BEGIN PAGE
While there was a "clear and present danger" from terrorists across the globe and a need to confront them, the Bush Administration's obsession with Saddam Hussein took us into the wrong war at the wrong time.
As a result, terrorists are free to act at will on a worldwide basis while the U.S. searches for a way out of the Iraqi morass and while most of the rest of the world watches from the sidelines.
If we haven't learned already, hopefully we will by the time we extract from Iraq, that military power does not automatically translate into political and economic stability. We need urgently to find new approaches which, if they cannot solve a crisis, at least will allow us to manage—with the help of others—the problems that are surfacing as part of an entirely new set of circumstances.
The U.S. is today the world's sole superpower. If it is our goal to maintain this status quo, like it or not, the U.S. needs to use our considerable political, economic, moral, and military influence to develop and shape a permanent "stand alone" peacekeeping mechanism within the United Nations.
END PAGE
BEGIN RAW DATA
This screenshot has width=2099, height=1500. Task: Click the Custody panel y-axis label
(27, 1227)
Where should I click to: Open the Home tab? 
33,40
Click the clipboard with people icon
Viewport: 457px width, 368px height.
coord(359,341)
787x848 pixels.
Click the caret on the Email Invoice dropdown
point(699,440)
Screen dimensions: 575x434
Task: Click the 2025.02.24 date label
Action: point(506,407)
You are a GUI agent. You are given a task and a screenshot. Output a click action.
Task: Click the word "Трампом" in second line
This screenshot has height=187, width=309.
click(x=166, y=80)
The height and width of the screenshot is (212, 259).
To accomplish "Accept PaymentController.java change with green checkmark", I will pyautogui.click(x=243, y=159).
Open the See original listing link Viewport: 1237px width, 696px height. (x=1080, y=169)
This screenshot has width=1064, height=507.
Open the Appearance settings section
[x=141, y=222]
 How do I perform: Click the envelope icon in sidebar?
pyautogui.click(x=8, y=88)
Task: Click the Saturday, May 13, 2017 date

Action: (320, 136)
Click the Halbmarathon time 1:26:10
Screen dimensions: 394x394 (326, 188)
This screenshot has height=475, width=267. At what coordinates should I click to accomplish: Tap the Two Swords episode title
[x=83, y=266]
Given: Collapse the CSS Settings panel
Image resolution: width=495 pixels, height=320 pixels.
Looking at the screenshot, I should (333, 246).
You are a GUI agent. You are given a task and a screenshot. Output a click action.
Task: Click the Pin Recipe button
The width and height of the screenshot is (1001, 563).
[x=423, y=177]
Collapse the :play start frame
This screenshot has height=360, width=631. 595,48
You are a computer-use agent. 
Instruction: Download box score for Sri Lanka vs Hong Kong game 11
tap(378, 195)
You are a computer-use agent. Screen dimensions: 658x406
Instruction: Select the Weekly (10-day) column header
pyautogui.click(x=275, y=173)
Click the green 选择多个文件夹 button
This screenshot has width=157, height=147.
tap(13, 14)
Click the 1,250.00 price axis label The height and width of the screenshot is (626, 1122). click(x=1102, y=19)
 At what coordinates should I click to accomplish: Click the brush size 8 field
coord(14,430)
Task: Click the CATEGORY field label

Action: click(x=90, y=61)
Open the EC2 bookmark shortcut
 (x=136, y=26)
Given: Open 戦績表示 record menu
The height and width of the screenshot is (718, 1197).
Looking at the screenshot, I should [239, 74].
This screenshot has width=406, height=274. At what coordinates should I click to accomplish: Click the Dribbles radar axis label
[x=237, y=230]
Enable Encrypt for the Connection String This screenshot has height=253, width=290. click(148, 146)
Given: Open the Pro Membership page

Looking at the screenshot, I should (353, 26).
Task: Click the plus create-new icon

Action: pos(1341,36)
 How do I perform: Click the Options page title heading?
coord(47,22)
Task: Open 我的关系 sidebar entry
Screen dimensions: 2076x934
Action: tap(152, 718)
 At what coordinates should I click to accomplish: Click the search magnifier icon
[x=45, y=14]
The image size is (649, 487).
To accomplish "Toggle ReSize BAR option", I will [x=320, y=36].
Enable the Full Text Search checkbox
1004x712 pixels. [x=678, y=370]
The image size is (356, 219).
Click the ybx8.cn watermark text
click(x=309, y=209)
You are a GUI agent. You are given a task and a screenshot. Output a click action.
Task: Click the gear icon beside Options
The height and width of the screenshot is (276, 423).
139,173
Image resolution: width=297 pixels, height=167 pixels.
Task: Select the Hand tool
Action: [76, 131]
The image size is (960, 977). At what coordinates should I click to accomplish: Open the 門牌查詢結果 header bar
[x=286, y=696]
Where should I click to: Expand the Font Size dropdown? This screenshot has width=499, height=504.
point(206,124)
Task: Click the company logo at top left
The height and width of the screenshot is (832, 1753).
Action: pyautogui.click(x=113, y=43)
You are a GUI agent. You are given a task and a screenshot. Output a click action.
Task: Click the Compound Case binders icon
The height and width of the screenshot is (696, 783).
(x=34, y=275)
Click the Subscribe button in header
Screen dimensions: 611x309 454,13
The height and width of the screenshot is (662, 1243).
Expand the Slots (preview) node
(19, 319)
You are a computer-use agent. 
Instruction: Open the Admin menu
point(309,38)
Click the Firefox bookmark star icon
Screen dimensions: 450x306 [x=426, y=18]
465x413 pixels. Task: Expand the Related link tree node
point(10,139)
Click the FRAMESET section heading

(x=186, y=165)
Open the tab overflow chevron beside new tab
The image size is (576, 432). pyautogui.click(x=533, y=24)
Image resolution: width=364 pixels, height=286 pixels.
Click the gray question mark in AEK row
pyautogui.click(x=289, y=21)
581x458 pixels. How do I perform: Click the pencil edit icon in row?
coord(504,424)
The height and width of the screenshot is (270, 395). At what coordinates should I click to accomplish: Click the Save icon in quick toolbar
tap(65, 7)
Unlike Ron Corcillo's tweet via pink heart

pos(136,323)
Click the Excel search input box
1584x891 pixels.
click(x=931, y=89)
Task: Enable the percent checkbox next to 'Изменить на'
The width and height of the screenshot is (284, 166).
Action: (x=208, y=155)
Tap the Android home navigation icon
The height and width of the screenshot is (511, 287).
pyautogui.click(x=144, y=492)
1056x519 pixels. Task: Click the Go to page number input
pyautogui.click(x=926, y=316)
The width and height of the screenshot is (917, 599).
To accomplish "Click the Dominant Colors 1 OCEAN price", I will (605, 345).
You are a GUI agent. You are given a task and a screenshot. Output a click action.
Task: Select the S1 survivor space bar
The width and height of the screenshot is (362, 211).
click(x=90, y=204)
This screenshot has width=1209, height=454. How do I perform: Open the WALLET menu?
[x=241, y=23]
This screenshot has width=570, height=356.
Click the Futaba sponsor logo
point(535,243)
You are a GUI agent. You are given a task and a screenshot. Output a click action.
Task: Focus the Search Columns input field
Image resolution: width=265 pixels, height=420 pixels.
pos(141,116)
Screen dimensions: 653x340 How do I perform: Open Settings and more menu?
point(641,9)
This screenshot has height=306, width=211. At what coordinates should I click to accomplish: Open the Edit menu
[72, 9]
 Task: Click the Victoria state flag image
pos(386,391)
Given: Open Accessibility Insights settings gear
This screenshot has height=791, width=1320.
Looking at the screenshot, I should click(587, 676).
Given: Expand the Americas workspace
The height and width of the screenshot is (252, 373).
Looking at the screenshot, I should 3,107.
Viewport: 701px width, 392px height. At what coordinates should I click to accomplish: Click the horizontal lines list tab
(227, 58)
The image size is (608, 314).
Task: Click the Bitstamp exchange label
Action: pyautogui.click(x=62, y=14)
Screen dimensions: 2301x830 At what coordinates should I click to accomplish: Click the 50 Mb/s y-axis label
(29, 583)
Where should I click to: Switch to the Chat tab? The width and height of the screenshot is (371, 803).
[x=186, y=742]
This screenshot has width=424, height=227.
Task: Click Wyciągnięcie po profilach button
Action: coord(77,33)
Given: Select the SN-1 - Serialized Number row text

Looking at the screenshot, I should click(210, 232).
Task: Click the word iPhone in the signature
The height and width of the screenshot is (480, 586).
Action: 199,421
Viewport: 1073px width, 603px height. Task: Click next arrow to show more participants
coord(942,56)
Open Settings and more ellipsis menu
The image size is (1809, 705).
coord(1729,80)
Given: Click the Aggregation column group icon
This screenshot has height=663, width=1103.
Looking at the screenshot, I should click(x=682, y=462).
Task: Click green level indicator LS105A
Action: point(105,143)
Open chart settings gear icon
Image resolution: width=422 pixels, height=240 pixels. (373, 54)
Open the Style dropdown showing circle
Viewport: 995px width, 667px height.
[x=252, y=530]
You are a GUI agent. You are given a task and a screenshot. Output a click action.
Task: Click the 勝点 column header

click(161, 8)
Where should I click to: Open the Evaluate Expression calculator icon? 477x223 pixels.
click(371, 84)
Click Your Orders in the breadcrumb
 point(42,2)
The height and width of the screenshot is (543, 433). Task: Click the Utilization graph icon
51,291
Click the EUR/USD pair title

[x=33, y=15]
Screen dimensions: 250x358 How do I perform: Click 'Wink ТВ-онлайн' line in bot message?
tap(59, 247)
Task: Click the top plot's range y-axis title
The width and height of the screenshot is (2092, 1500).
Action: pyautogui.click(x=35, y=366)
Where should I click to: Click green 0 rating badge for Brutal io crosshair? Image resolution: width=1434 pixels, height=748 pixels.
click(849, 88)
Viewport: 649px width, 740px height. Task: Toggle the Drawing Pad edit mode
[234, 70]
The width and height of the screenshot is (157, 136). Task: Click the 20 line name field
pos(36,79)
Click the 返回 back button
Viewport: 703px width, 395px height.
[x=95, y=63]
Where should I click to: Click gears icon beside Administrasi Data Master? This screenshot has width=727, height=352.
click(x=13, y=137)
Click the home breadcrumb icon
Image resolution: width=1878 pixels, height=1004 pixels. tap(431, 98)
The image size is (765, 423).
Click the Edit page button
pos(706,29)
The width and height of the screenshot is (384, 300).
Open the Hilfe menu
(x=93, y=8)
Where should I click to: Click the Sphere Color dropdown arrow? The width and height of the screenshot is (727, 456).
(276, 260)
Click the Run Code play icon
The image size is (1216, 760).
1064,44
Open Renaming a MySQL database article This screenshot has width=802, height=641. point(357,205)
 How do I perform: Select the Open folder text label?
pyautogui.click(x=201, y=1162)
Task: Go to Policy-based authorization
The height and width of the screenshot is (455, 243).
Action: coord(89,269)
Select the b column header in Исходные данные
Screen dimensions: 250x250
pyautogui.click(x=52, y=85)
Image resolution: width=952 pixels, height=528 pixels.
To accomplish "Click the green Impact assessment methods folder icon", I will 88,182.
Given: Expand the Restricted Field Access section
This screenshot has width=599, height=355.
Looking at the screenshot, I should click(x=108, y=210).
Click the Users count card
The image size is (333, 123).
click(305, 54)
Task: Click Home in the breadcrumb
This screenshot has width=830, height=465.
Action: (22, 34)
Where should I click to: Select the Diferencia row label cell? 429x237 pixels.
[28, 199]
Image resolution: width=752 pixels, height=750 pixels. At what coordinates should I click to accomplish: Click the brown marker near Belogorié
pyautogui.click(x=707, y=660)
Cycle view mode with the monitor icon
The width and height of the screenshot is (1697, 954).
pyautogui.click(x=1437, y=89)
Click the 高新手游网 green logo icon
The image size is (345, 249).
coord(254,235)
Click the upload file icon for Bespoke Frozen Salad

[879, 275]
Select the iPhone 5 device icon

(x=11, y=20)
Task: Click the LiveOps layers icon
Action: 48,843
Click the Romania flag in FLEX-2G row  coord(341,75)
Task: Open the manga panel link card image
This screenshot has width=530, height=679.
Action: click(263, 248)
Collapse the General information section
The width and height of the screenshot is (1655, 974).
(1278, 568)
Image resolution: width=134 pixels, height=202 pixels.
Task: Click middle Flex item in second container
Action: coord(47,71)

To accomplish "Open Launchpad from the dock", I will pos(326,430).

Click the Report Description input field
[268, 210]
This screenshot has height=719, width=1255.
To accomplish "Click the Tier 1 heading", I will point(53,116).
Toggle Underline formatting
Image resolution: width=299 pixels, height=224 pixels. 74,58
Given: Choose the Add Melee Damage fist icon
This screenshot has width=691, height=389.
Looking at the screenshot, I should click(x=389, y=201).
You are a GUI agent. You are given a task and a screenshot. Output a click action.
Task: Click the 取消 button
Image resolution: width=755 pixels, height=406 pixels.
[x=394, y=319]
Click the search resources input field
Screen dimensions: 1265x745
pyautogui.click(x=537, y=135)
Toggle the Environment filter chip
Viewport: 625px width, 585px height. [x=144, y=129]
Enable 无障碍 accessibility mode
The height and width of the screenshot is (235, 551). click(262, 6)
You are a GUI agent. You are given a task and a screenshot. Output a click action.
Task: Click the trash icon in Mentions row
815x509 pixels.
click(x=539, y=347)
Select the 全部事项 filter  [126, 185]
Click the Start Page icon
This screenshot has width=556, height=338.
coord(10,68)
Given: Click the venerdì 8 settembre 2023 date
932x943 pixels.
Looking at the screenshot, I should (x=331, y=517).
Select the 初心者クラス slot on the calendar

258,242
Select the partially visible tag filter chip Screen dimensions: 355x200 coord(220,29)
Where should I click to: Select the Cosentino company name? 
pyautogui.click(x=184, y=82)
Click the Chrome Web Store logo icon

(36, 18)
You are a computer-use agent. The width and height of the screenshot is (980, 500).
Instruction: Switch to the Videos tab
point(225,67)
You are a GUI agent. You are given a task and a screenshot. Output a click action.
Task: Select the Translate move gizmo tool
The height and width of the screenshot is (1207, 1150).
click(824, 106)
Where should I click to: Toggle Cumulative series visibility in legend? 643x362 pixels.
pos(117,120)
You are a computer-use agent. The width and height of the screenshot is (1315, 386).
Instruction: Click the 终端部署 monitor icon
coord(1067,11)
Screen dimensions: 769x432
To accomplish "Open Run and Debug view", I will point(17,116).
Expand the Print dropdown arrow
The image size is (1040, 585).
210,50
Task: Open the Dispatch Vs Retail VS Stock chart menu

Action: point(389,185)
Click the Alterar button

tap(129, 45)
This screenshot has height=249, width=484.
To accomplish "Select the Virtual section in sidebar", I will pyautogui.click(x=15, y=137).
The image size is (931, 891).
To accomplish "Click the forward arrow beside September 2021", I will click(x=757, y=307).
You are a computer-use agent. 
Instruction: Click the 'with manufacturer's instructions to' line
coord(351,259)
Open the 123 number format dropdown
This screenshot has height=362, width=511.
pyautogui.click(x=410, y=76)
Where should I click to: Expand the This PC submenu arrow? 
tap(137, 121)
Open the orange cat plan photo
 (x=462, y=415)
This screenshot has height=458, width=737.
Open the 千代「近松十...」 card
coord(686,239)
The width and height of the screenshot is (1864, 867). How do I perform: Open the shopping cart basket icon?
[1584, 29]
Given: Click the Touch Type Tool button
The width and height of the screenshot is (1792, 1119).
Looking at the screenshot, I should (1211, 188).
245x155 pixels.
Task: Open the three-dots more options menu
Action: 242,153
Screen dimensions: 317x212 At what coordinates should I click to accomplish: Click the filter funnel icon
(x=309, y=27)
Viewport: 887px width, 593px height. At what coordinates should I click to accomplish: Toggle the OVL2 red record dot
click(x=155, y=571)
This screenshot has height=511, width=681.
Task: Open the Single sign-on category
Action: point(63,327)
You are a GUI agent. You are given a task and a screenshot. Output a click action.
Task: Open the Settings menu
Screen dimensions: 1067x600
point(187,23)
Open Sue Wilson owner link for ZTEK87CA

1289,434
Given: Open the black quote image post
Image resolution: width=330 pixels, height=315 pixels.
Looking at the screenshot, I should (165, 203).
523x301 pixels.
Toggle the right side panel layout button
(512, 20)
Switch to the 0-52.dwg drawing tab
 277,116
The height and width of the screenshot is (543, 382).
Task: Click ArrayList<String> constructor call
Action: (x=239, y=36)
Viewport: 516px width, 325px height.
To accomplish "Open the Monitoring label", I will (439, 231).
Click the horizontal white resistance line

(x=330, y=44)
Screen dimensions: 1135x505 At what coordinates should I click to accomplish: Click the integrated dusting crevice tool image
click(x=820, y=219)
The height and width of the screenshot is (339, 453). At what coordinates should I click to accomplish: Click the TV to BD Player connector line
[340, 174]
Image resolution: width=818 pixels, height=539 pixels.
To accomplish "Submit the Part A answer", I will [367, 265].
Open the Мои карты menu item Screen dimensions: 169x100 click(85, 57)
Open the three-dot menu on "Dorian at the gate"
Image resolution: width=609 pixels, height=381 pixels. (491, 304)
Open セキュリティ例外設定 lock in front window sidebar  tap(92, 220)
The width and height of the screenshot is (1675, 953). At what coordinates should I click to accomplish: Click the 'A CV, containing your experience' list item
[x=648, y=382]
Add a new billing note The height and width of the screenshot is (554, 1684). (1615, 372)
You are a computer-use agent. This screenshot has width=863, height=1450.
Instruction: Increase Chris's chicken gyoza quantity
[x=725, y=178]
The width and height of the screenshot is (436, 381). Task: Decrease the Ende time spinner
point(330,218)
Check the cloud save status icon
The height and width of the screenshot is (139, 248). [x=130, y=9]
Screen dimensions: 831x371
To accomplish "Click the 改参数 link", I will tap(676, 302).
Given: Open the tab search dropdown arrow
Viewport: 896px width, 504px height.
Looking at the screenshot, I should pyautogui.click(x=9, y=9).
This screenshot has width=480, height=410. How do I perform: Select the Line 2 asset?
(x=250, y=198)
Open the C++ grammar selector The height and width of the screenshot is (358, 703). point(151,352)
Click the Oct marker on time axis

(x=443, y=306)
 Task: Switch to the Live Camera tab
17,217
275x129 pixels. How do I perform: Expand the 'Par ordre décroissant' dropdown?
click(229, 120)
END RAW DATA
**TASKS TO COMPLETE**
a: Reproduce the stretch of the essay on the Iraq war from "While there was" through "set of circumstances.", swapping "morass" for "quagmire".
b: Carry on the essay on the Iraq war from the point where it stops.
The listing has no connection to the essay on the Iraq war.

**ANSWERS TO THE TASKS**
a:
While there was a "clear and present danger" from terrorists across the globe and a need to confront them, the Bush Administration's obsession with Saddam Hussein took us into the wrong war at the wrong time.
As a result, terrorists are free to act at will on a worldwide basis while the U.S. searches for a way out of the Iraqi quagmire and while most of the rest of the world watches from the sidelines.
If we haven't learned already, hopefully we will by the time we extract from Iraq, that military power does not automatically translate into political and economic stability. We need urgently to find new approaches which, if they cannot solve a crisis, at least will allow us to manage—with the help of others—the problems that are surfacing as part of an entirely new set of circumstances.

b:
The United Nations has indicated that it is willing to take a more active role in the fight on terrorism, on conflict resolution and to carry out more peace operations. The outbreak of ethnic fighting in the former Yugoslavia brought extensive if not always successful U.N. involvement and mediation. Elsewhere, in the Far East, in Africa, and in Central America, U.N. supervised peace agreements have contributed to the return of stability and encouraged regional participation in finding solutions to regional problems.
While we and the UN should study past operations for "lessons learned", we must carefully avoid becoming mired by the past. The Cold War with its deep east-west antagonisms is history. The future promises closer cooperation among the five permanent members of the Security Council, a promise already realized for many UN operations. Terrorism threatens all five permanent members and so provides a pragmatic basis for cooperation. This cooperative spirit suggests that the Security Council, if provided adequate and experienced staff support, can increasingly assume responsibility for peace operations as alternatives to unilateral military action.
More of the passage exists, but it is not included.